▶ Metin bloğu

ISRARLI TAKİBE 3 YILA KADAR CEZA ÖNGÖRÜLÜYOR
Teklif, ısrarlı takip suçuna 6 aydan 2 yıla kadar hapis cezasının yolunu da açıyor. Suçun çocuğa, ayrılık kararı verilen veya boşanılan eşe karşı işlenmesi; mağdurun okulunu, işyerini, konutunu terk etmesine neden olması, hakkında uzaklaştırma kararı verilen fail tarafından işlenmesi halinde de cezanın 1 yıldan 3 yıla kadar artırılması öngörülüyor. Aynı zamanda teklifte ısrarlı takip suçları uzlaştırma kapsamı dışında tutuluyor.
KASTEN ÖLDÜRMEDE CEZA ARTIRIMI
Meclis’e sunulan teklifle “kasten öldürme”, “kasten yaralama” suçları “nitelikli hal” kapsamına alınarak tutuklamaya konu edilebilecek. Buna göre teklifte, kasten öldürme suçunun kadına karşı işlenmesi halinde müebbet ceza yerine "ağırlaştırılmış müebbet hapis" cezası öngörülüyor. Kasten yaralamada ise alt sınır 4 aydan 6 ay hapse, tehditte 6 aydan 9 aya, işkence suçlarında 3 yıldan 5 yıla çıkarılıyor. Eziyet etme halinde ise cezanın alt sınırının 2 yıldan 2 yıl 6 ay hapse çıkarılması getiriliyor.

▶ Verilen satırlar

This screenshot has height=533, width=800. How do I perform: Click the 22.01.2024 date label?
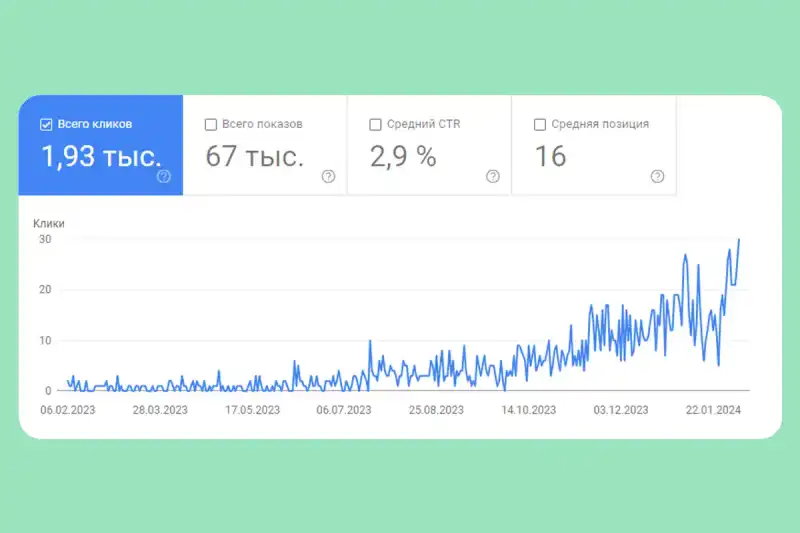click(713, 410)
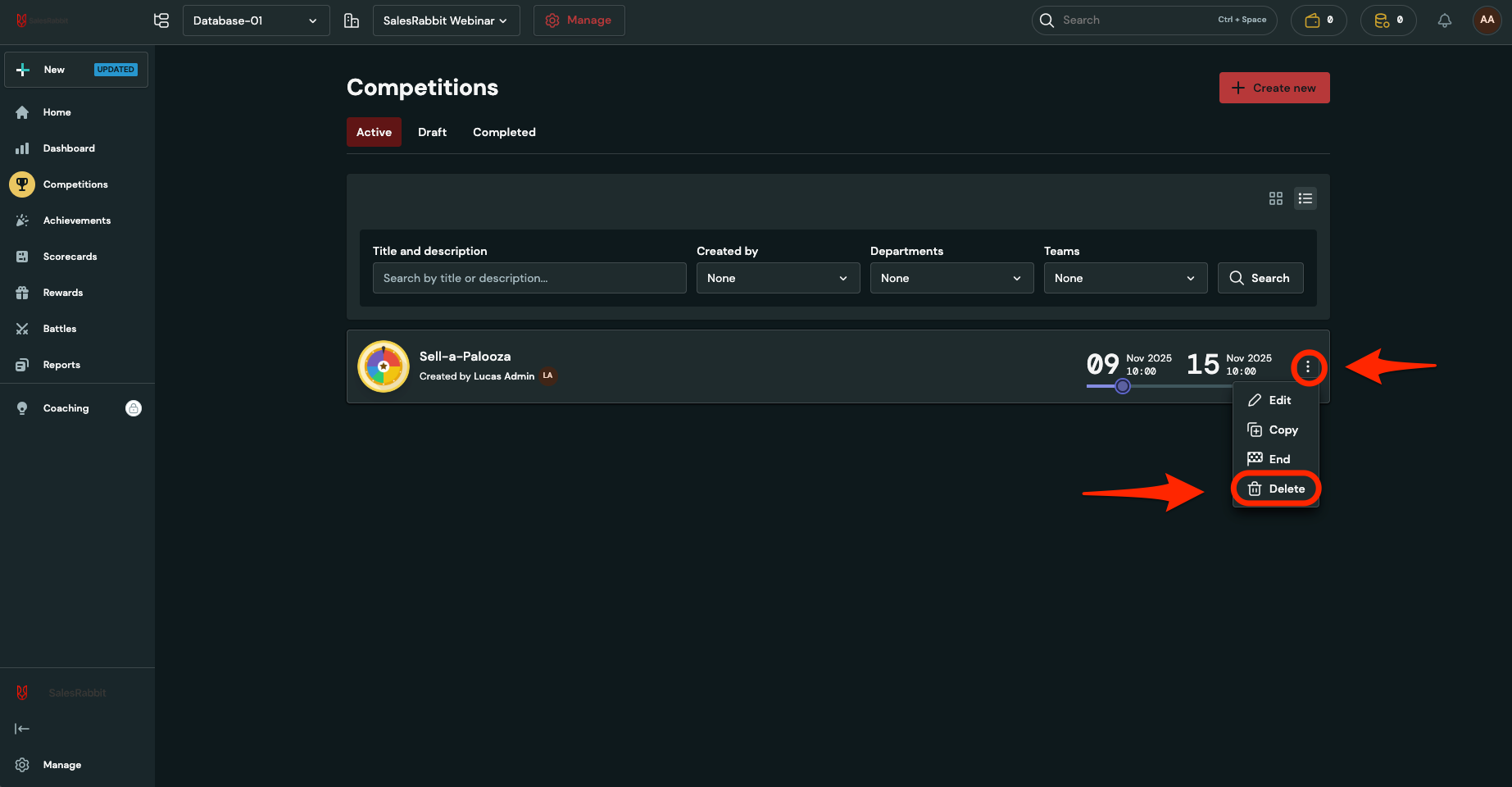Click the AA user avatar

[x=1487, y=20]
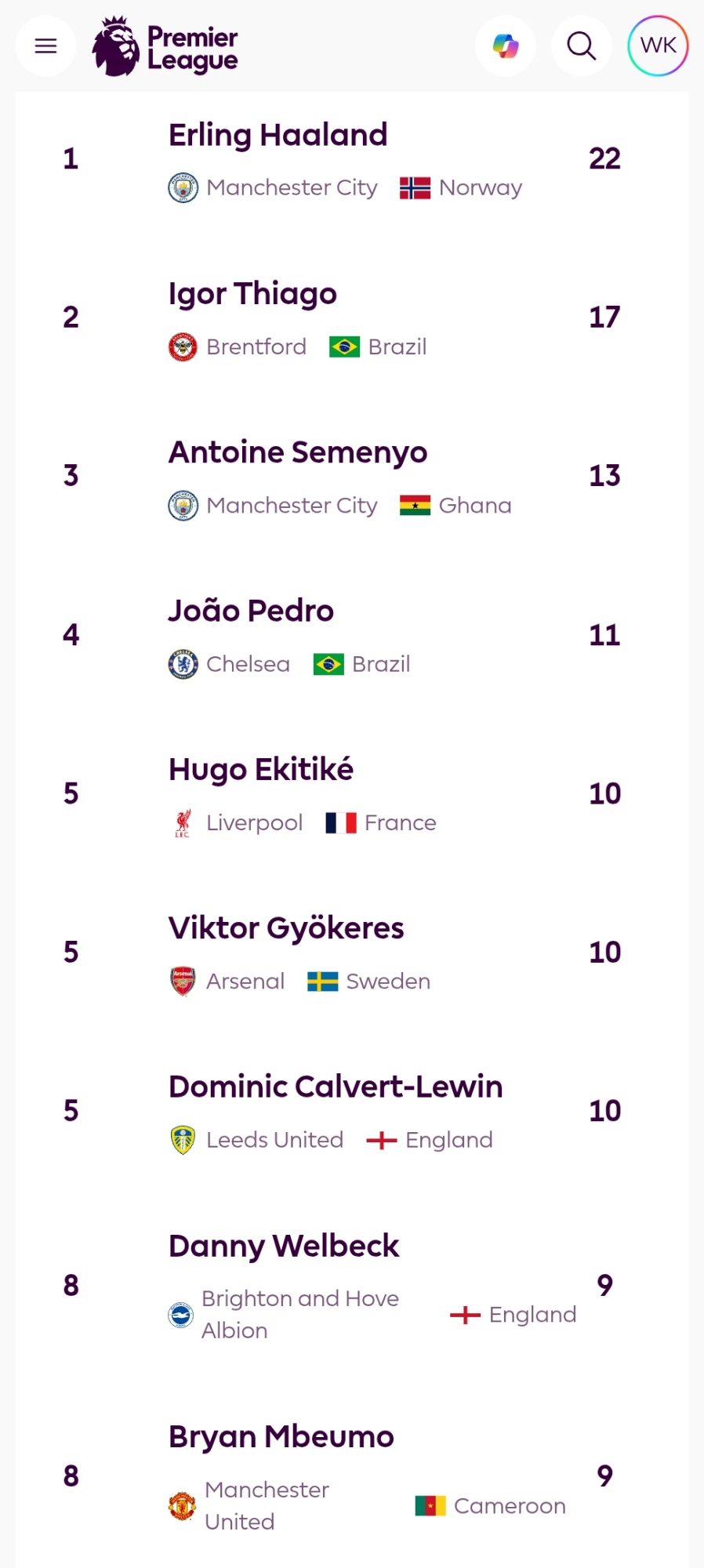Open the hamburger navigation menu
The height and width of the screenshot is (1568, 704).
pyautogui.click(x=46, y=46)
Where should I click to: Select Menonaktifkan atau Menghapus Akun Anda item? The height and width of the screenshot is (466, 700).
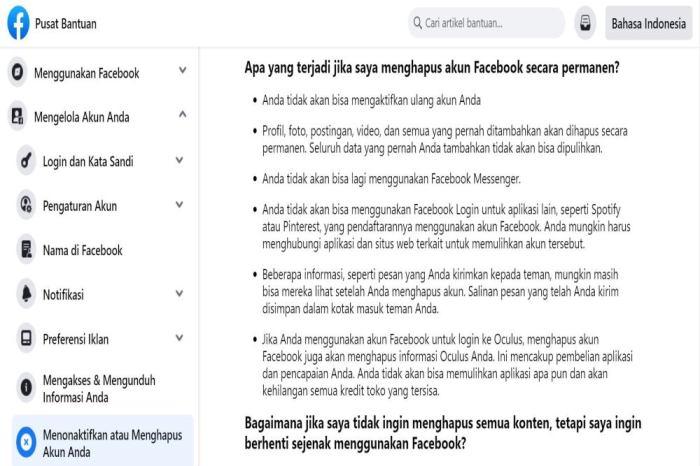(103, 441)
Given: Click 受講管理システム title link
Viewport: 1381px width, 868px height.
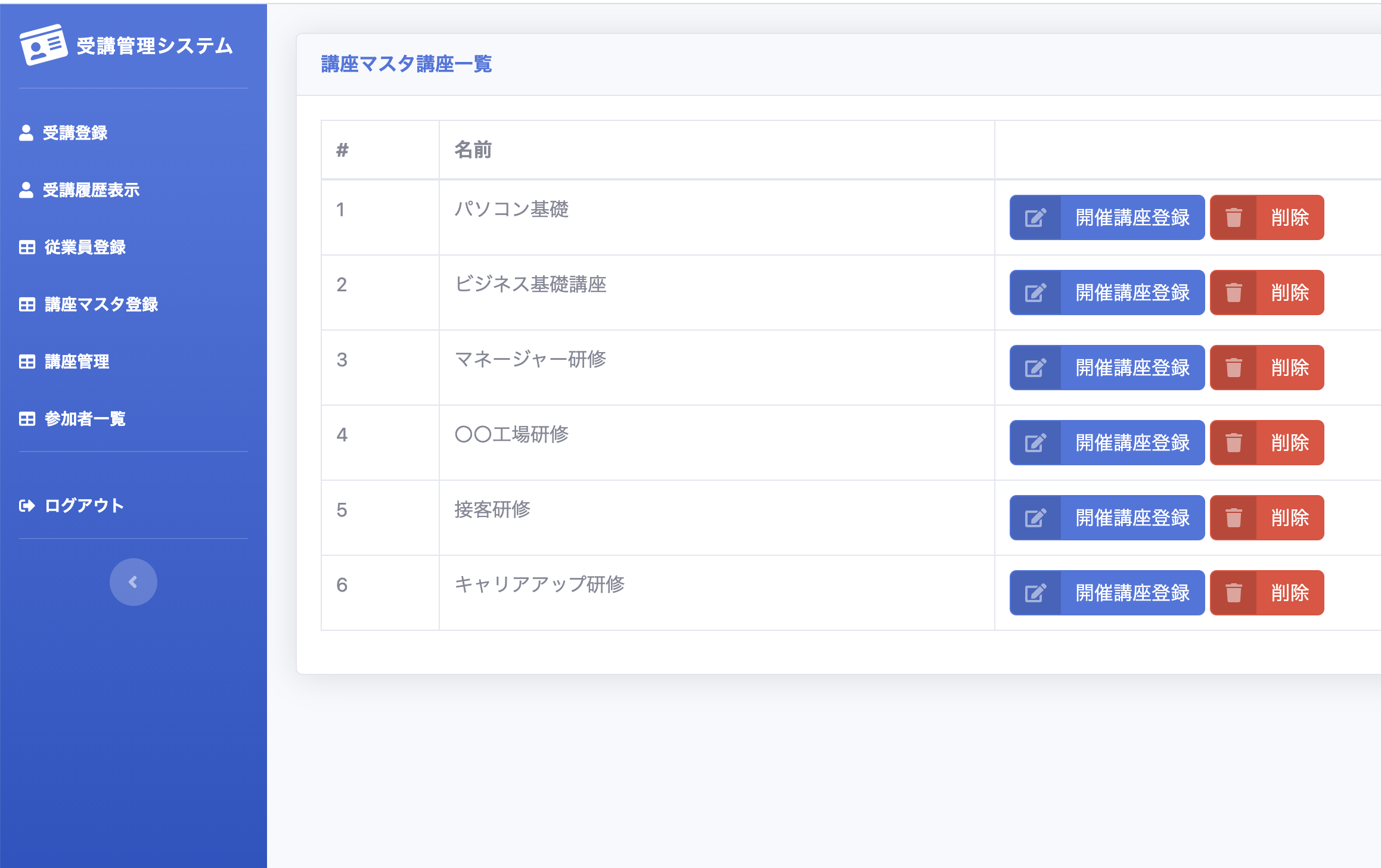Looking at the screenshot, I should (154, 46).
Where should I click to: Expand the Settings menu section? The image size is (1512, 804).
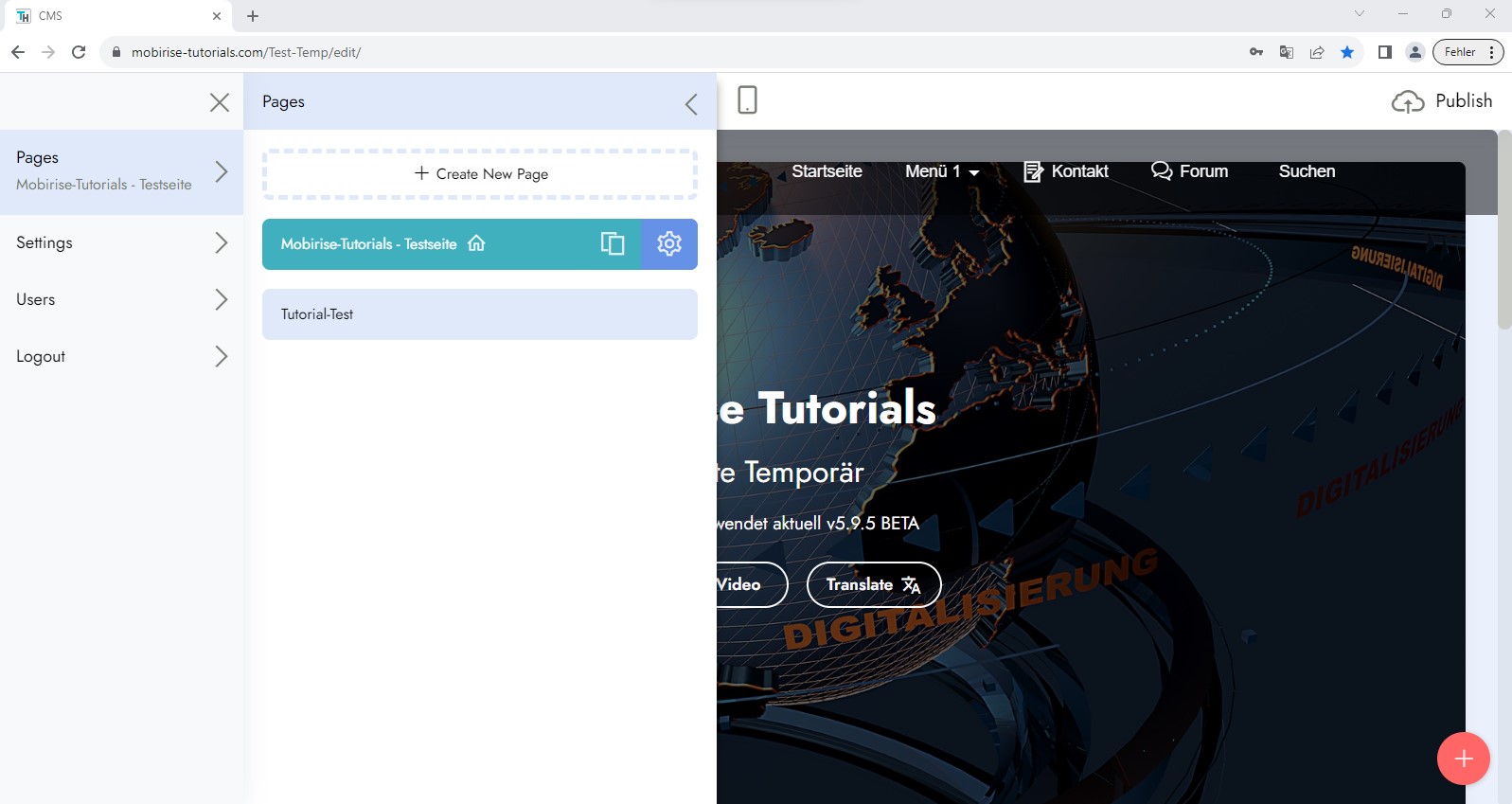coord(121,242)
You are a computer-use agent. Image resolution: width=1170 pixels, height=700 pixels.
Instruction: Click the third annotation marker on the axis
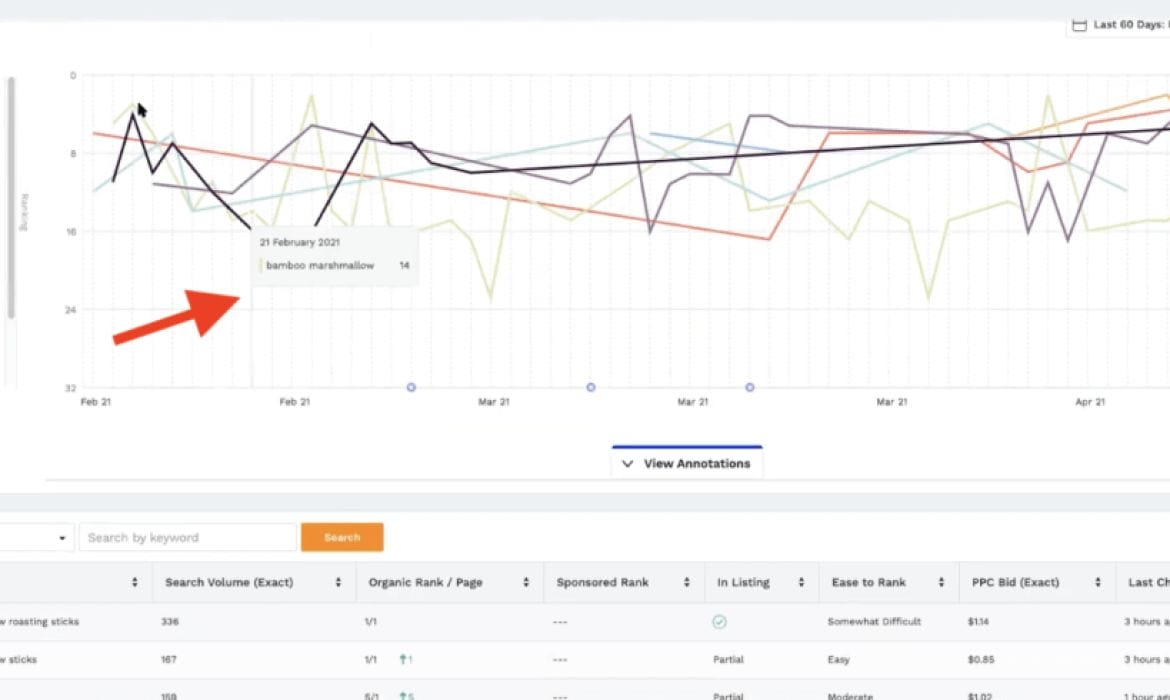coord(750,387)
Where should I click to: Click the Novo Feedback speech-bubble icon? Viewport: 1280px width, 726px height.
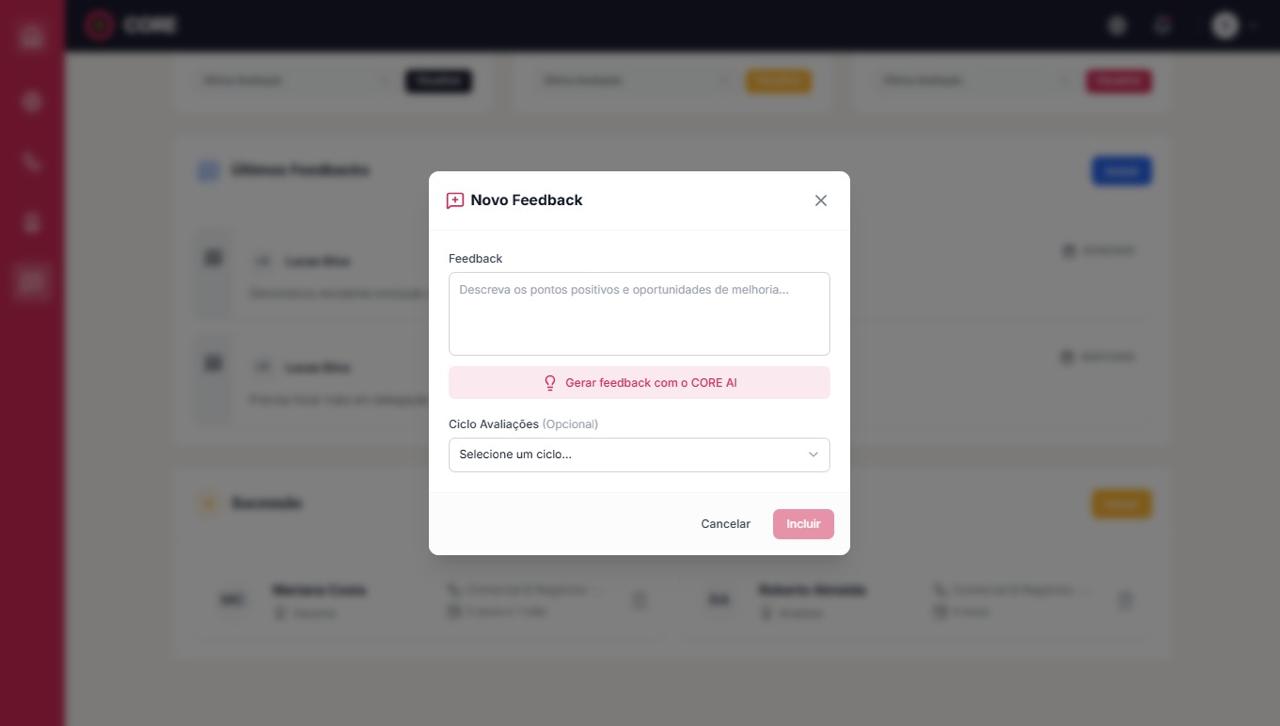coord(455,200)
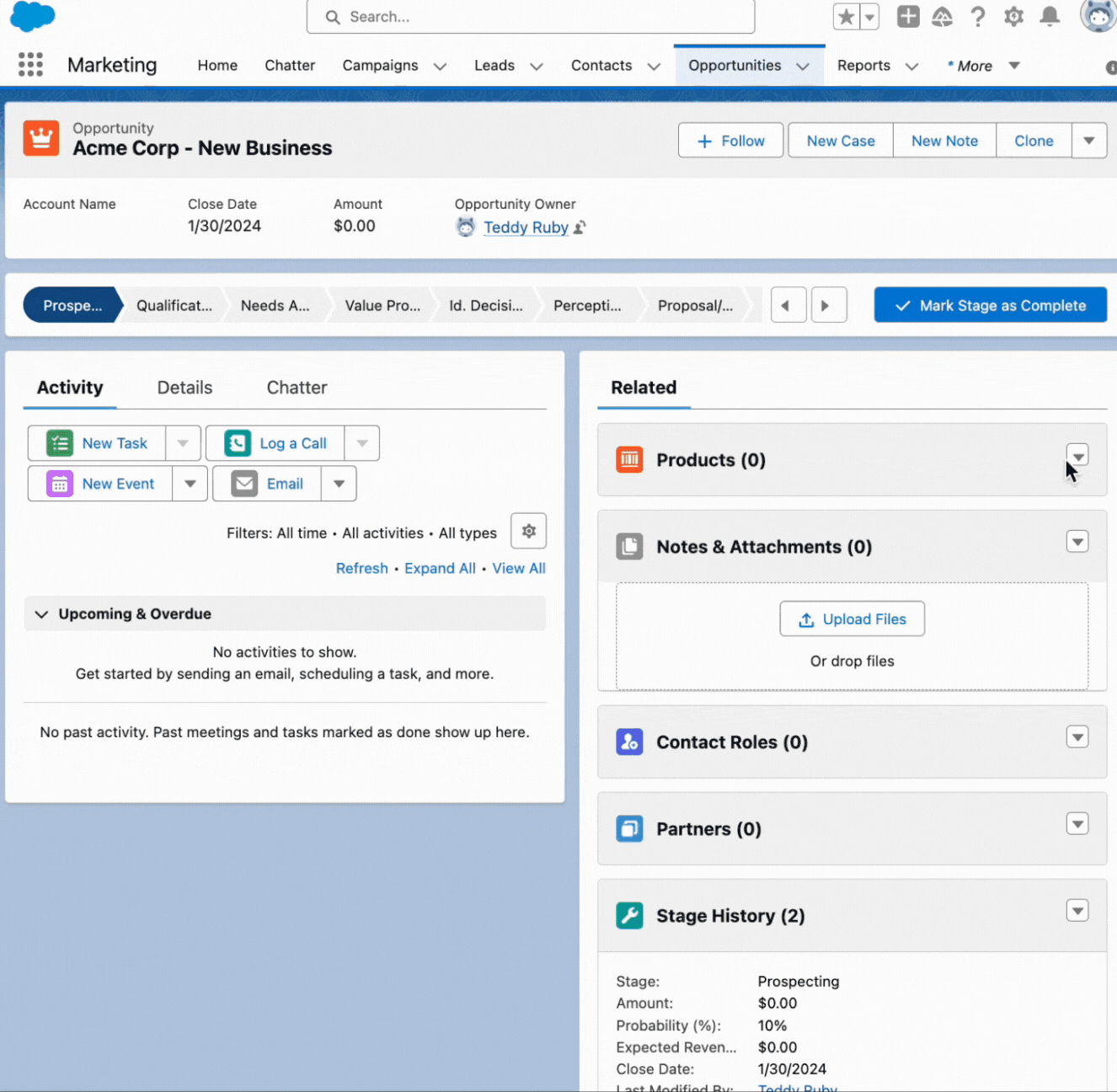Open the Teddy Ruby owner link
This screenshot has width=1117, height=1092.
click(526, 227)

▶ Görevler ve alıştırmalar
[1] Ceza teklifiyle ilgili metne göre aşağıdaki soruları yanıtla:
(a) Israrlı takip suçu için öngörülen temel hapis cezası ne kadar?
(b) Kasten öldürme suçu kadına karşı işlenirse müebbet yerine hangi ceza öngörülüyor?
(c) Tehdit suçunda cezanın alt sınırı kaç aydan kaç aya çıkarılıyor?
[2] Ceza teklifiyle ilgili metni kaldığı yerden sürdür.

▶ Çıktılar
[1]
(a) 6 aydan 2 yıla kadar hapis cezası.
(b) Ağırlaştırılmış müebbet hapis cezası.
(c) 6 aydan 9 aya.

[2]
‘KADINA KARŞI ŞİDDET SUÇTUR, DOLAYISIYLA YAPILAN EYLEMİN İNDİRİMİ OLMAZ’
Meclis’e sunulan yasa teklifini değerlendiren Türkiye Kadın Dernekleri Federasyonu Başkanı Canan Güllü, olumlu gibi görünen teklifin birçok konuda eksiklikleri olduğunu söyledi. Öncelikle iyi hal indiriminin ‘pişmanlık’ koşuluna bağlanmasını eleştiren Güllü, “Kadına karşı şiddetin, öldürmenin pişmanlığı mı olur? Bu maddede açık ve net bir şekilde “kadına karşı şiddet suçtur; dolayısıyla yapılan eylemin indirimi olmaz” diye bir madde bekliyoruz biz. Çünkü kadına şiddet hayatın olağan akışına terstir” ifadelerine yer verdi.
‘KADIN CİNAYETLERİ TANIMLANMAMIŞ’
Söz konusu yasa teklifinde ‘kadın cinayetlerinin’ tanımının yapılması gerektiğini, bu hususun eksik bırakıldığını ifade eden Güllü, şöyle konuştu:
“Burada net olarak bir kadın cinayeti tanımı yapılmalıydı; ama yapılmamış. Aynı zamanda kasten yaralama suçunun düzenlendiği maddede, mağdurun eşi veya boşandığı eşi olması durumunda cezanın yarı oranda artırılacağı ifade ediliyor. Peki, mağdur dini nikâhlı eş, sevgili olması durumunda ne olacak? Burada atlanan bir durum var. Yine tüm kadınları kapsamayan bir madde konulmuş. Türkiye’de sadece eşe veya boşanılan eşe karşı değil, kadına karşı bir şiddet var. Keşke bu teklif hazırlanırken sahada şiddet çalışan arkadaşların da fikirleri alınsaydı. Dağ fare doğurdu diyebiliriz.”
‘ISRARLI TAKİPTE YİNE HÂKİM İNİSİYATİFİ DEVREYE GİRİYOR’
Teklifte ‘müstakil suç’ kapsamına alınması öngörülen ısrarlı takip düzenlemesinde de ısrar unsurunun gerçekleşip gerçekleşmediğinin hâkim inisiyatifine bırakıldığını kaydeden Güllü, “Bu konuda Adalet Bakanlığı, hemen toplumsal cinsiyet eşitliğine vurgu yapmalı. Çünkü Cumhurbaşkanının 23 bıçak darbesiyle kadın öldürene indirim olmaz demesinin üzerine Yargıtay’ın “Evlenmeyi kabul etseydi öldürülmezdi” diye verdiği Hatice Kaçmaz kararı ortada. Bu yüzden öncelikle kadın cinayetlerinin de, ısrarlı takipte de somut bir duruş sergilenmeli” şeklinde konuştu.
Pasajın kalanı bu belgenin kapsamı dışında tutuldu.